I first discovered BrainPOP at BETT in 2010; where a fellow teacher, Tom Sale, was exalting its merits on their stand as a BrainPOPer. If I’m honest, there was a lot I didn’t understand or chose to ignore at first. I spoke to Chris & Eylan, two fanastically enthusiastic people, who convinced me to go home and trial it. I left BETT that day dazzled by the array of talented teachers that BrainPOP had invited onto their stand to simply talk about the impact it had had on their respective classes. With their testimonials & Chris’ sales pitch, I vowed to use it straight away.

I went back to my school, walked into the finance manager’s office to find there was no budget left until April (the school was in the final phase of rolling out laptops across all classes & with a school of 570 kids, there wasn’t much left).
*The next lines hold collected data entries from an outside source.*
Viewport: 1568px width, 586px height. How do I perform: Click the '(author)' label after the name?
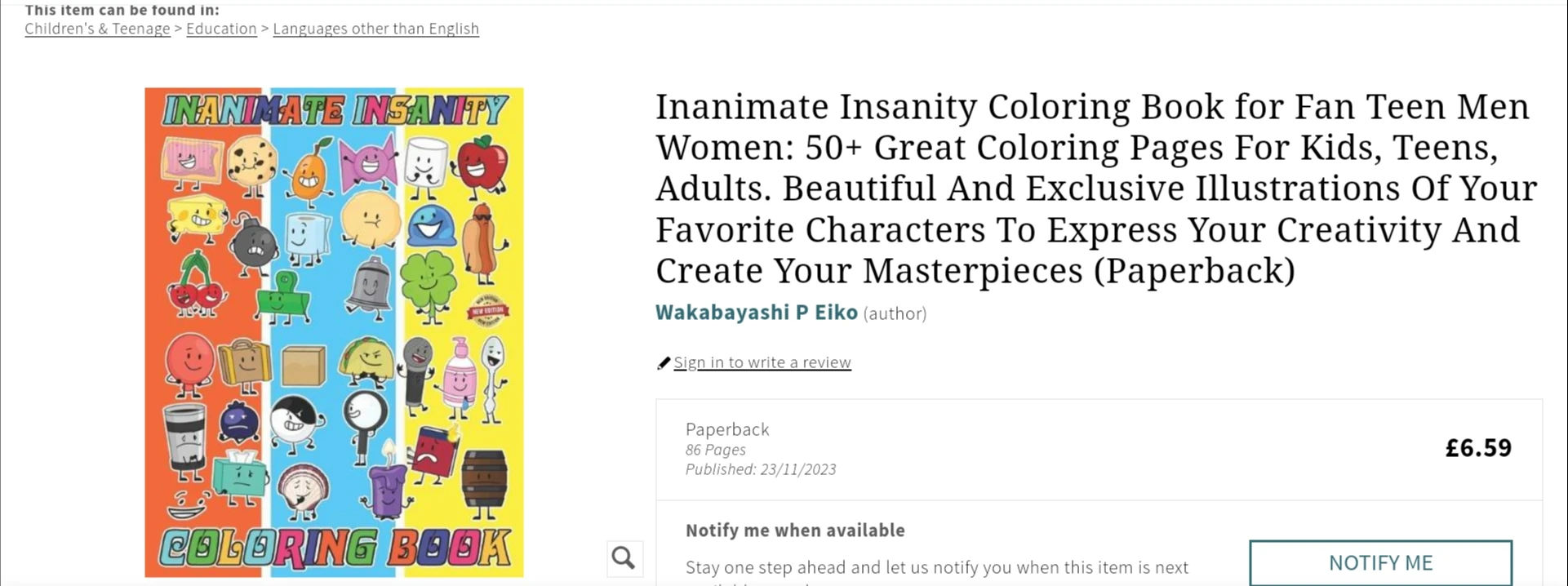[x=895, y=313]
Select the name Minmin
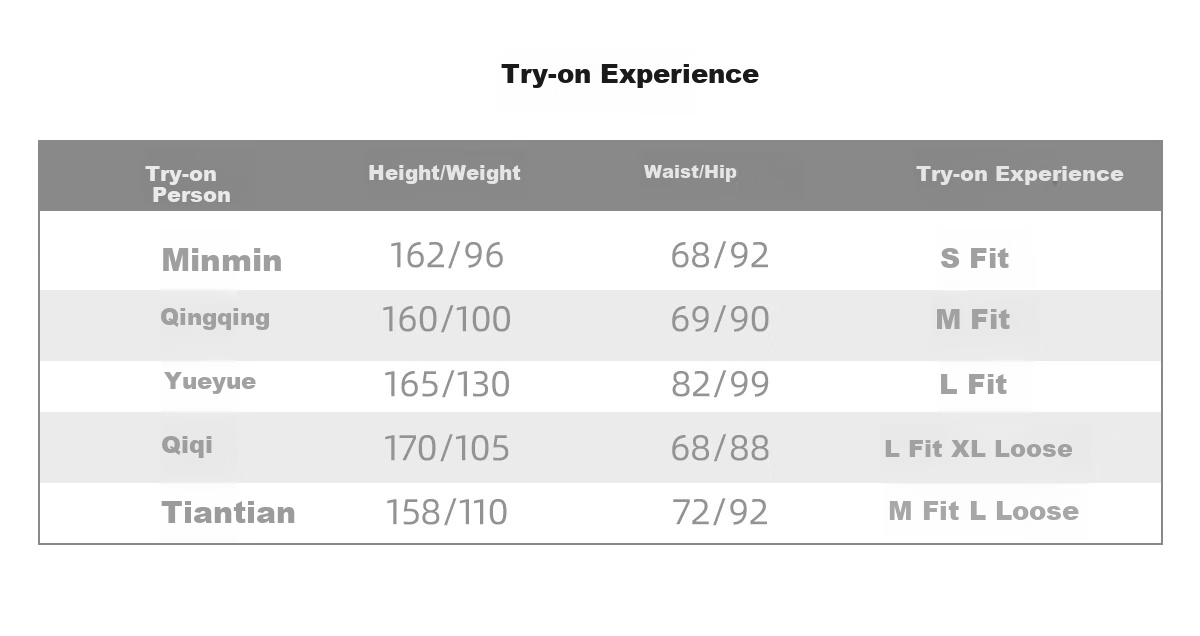1200x636 pixels. (x=222, y=261)
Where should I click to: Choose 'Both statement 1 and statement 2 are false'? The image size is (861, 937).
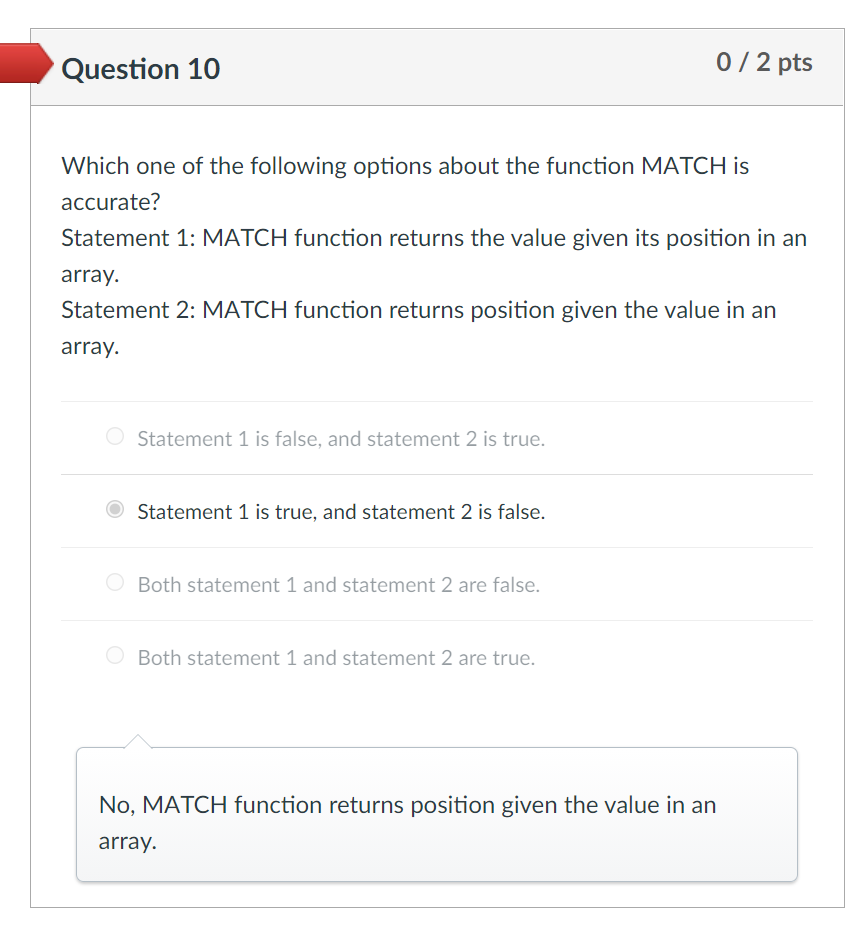(114, 581)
I also had the difficulty of being in Year 1. BrainPOP didn’t cater for children that young then, but I have recently been pointed in the direction of BrainPOP Jr, which is American, but as yet I haven’t trialled that. 

April came and went in a blur, the ash cloud stranded the Year 6 teacher in Australia and it was all hands to the pumps, I went from Year 1 to Year 6 to cover her absence and all my thoughts of developing digital content went out of the window. Then came TeachMeet Bpool, an event that Tom & I were organising. BrainPOP came straight onboard and were amazingly generous – considering how neither Tom or I had a subscription. That was the key turning point for me. This company has supported and encouraged teachers to use it, without catches. They suggest having month long free trials, are flexible when you want extensions and help you by answering questions – even though they have no real justification to. In short, they are passionate about helping teachers.

Orange Robots & writing

I, at this point, had been successful at interview for a job at a new school, a position with senior management responsibility & a in a position to implement change. A chance email to BrainPOP’s Chris alerted me to a competition that they would be running in November & December 2010. This competition involved creating a short film in 3 settings, Horror, romance or adventure. I organised a 30 day trial of BrainPOP and set to work:

Being in Year 5, I was able to slot this in perfectly to the Film Narrative unit & the class promptly set to work developing ideas (& a lot of cameo roles) that they could use. Since Halloween had just past, the class unanimously chose the ‘horror’ genre & set about walking around like extras from Shaun of the Dead. As I was about to berate them for knowing far too much about a film rated 15, a conversation started that drew me in.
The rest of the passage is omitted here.